It was inevitable someone would fall off the wall.

But there’s a few questions to consider in the wake of his ouster: Was Wheelan deserving of his pink slip, and even if he was, were there others even more deserving of the boot? Furthermore, will Wheelan be the only one to be canned in the offseason, and if not, who is going to follow in his footsteps?

If you watched “SNL” in its entirety this past season, Wheelan’s exit shouldn’t come as a surprise. He was barely used, and didn’t seem to connect in any one of the sketches in which he did appear. There was one sketch early in the season that practically served as the writing on the wall in which Wheelan played himself as a gameshow contestant, and a joke pointedly played on the fact that no one watching had any idea who he was.

Of course, it’s the “SNL” freshmen who are going to be most susceptible to cuts. But it’s a credit to “SNL” that most of the newbies seemed untouchable: Colin Jost is the head writer in addition to being the new face of “Weekend Update,” so that was never going to happen. Beck Bennett and Kyle Mooney got plenty of post-12:30 p.m. sketches to themselves, so they’re doing something right. Sasheer Zamata also acquitted herself nicely in a midseason entry that kicked up some attention as the series’ first female African-American cast member in ages. I’m willing to bet Noel Wells sticks around though she didn’t do anything particularly memorable, just solid impression work.

From there, the odds get a little longer. Were Mike O’Brien not already a writer on “SNL,” his on-air tenure would seem ill-fated considering how inconsistently he was used, though he got some featured sketches late in the run that may indicate he’ll be back. If there is any one person who seems most likely to join Wheelan on the unemployment line, it’s John Milhiser, who was the least-used cast member last season, according to this handy chart from comedy-news website Splitsider.
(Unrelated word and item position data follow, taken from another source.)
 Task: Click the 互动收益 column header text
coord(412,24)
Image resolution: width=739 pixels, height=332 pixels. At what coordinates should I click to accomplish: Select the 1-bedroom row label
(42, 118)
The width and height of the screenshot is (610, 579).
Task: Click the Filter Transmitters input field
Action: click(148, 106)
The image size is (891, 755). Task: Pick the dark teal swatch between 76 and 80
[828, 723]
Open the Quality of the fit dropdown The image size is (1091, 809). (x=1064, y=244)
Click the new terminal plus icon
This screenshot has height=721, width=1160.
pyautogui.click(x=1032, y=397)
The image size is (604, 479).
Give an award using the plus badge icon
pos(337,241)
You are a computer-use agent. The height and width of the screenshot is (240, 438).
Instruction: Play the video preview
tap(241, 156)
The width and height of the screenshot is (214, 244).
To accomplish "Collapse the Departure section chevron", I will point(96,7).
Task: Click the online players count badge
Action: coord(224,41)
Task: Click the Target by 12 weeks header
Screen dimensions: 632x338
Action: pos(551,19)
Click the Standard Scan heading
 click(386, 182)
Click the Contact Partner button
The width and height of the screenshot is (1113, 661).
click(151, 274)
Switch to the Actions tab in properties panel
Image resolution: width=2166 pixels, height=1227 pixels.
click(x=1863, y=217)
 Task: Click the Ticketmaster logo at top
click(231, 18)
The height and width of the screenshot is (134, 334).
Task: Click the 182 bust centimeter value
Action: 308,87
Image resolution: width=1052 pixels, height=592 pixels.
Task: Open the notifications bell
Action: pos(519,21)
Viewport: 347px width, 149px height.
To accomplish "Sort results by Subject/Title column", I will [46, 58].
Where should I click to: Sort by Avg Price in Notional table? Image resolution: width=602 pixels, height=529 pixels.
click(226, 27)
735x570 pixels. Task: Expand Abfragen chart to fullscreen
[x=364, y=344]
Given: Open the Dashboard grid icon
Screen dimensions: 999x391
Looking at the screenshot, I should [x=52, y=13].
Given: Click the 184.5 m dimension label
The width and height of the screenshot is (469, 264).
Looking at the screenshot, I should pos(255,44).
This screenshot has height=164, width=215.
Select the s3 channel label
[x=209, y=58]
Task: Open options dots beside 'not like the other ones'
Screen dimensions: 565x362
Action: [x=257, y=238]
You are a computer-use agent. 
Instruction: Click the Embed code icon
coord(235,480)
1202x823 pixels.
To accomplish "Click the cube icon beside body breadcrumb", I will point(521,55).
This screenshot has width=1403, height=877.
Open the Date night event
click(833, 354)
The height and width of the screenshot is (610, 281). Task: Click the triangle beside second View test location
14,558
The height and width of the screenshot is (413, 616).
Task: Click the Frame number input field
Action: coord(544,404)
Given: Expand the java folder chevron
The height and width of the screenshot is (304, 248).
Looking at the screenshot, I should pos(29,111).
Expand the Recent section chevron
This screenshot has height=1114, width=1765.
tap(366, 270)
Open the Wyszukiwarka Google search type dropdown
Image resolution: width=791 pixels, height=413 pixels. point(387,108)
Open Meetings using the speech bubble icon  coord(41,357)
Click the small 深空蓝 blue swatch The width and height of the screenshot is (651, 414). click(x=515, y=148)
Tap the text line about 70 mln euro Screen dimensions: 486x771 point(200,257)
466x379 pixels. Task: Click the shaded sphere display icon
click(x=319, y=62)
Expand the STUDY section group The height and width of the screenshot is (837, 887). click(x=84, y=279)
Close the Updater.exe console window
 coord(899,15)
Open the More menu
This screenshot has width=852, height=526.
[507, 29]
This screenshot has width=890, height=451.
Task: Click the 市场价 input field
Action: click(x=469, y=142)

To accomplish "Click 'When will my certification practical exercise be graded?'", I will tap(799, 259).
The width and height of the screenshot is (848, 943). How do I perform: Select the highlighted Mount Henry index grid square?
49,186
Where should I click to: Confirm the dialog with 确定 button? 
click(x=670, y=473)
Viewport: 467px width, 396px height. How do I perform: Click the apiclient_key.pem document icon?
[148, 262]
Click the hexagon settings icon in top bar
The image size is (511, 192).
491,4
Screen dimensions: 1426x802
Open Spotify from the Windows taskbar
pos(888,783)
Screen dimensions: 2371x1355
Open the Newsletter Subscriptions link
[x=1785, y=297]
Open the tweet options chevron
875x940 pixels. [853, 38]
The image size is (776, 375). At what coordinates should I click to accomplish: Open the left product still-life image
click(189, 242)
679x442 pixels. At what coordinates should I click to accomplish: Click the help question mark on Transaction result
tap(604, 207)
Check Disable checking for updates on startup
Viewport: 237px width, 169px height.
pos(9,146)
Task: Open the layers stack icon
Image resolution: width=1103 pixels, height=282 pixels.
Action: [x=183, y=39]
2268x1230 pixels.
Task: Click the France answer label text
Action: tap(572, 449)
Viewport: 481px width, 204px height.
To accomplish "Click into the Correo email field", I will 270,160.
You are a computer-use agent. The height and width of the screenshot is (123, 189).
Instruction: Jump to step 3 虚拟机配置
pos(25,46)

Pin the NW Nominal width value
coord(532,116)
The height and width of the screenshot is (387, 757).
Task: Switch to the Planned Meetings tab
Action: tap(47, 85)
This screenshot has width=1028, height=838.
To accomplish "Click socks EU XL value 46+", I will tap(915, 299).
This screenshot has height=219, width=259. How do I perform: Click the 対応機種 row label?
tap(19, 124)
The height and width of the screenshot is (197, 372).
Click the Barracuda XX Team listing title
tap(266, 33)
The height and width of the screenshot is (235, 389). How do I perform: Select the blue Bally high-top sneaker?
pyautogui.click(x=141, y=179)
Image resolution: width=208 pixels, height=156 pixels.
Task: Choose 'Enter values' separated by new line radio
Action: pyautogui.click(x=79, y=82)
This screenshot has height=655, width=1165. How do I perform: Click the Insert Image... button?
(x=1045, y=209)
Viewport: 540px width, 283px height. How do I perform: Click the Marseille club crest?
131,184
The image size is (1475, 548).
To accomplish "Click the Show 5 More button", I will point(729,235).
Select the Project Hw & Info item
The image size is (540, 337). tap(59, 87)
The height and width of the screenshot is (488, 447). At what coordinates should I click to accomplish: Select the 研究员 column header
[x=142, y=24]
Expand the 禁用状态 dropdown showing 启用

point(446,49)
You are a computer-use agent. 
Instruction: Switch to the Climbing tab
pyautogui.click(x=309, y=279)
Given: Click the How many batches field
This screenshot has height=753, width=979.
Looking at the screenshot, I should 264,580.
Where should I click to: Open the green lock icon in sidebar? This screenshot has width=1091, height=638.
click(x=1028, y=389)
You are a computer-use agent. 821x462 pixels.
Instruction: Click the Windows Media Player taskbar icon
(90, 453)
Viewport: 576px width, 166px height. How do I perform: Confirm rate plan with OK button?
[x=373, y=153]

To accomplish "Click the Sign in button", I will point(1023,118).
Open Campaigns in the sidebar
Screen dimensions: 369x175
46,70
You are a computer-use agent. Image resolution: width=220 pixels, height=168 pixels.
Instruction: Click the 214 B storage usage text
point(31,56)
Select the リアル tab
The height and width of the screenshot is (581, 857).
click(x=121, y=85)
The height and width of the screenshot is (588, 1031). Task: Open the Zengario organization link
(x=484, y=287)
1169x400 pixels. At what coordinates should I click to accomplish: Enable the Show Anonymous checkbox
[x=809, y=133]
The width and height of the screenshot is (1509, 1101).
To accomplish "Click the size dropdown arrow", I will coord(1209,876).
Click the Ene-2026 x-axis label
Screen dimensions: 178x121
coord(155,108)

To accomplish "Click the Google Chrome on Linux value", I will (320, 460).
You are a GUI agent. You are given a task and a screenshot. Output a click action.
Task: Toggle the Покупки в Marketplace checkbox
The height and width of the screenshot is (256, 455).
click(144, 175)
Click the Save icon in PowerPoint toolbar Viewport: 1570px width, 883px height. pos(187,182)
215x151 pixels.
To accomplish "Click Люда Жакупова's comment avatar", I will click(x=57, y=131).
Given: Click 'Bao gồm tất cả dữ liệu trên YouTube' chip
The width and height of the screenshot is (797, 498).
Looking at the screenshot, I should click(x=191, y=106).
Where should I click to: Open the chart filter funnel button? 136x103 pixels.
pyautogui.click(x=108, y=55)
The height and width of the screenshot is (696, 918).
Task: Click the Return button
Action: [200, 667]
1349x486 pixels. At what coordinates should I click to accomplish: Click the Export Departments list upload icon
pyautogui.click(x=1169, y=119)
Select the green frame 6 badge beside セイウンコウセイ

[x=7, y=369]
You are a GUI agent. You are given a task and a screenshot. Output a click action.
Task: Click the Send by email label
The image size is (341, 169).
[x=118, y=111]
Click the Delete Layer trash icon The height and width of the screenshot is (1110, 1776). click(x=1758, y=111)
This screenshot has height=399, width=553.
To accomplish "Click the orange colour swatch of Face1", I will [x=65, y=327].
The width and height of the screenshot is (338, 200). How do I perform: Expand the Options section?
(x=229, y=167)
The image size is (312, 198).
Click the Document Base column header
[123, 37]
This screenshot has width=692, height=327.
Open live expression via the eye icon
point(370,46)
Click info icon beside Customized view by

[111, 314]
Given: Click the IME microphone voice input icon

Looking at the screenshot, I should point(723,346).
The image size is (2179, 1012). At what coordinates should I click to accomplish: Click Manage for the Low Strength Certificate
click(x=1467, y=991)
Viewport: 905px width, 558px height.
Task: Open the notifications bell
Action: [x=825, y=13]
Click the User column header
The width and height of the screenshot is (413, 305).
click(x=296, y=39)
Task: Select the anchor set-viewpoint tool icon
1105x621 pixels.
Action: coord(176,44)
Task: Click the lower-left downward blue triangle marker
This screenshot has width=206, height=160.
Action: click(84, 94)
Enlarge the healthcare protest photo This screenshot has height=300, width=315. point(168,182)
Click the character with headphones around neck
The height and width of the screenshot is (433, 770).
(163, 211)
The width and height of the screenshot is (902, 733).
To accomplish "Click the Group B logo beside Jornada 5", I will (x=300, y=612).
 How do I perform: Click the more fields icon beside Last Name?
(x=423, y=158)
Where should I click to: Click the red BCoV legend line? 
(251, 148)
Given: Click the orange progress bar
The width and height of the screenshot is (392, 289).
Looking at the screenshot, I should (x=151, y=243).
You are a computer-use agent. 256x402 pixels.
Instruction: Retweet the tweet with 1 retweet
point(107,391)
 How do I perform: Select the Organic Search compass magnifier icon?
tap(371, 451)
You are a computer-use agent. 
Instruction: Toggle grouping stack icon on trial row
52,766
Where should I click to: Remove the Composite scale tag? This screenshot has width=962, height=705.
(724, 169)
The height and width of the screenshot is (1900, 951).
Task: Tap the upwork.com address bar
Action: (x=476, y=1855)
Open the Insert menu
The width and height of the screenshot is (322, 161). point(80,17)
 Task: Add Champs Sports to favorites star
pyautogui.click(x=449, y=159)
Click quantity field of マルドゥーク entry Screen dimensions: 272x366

If another head is going to roll, it would have to be his.

Still, it wouldn’t be surprising if Wheelan was the only cut and “SNL” didn’t even bother to replace him. That would actually be a nice show of confidence in a cast that may be short on stars for now, though Kate McKinnon got a shot in the arm last week with an Emmy nomination.

Don’t forget, it’s likely veteran player Nasim Pedrad won’t be back considering she is joining the cast of the new Fox comedy “Mulaney,” though no official announcement has been made.

Chin up, Wheelan. It’s sad to see a young comic take his lumps, though “SNL” history is littered with talent that didn’t last long on the show, only to find success elsewhere. Don’t be shocked if Wheelan suddenly shows up in pilot season next year, laughing all the way to the bank.

Though “SNL” is an incredibly powerful springboard for launching new talent, it’s not for everyone. Just because someone flames out on “SNL” doesn’t mean he or she doesn’t have the goods for a showbiz career.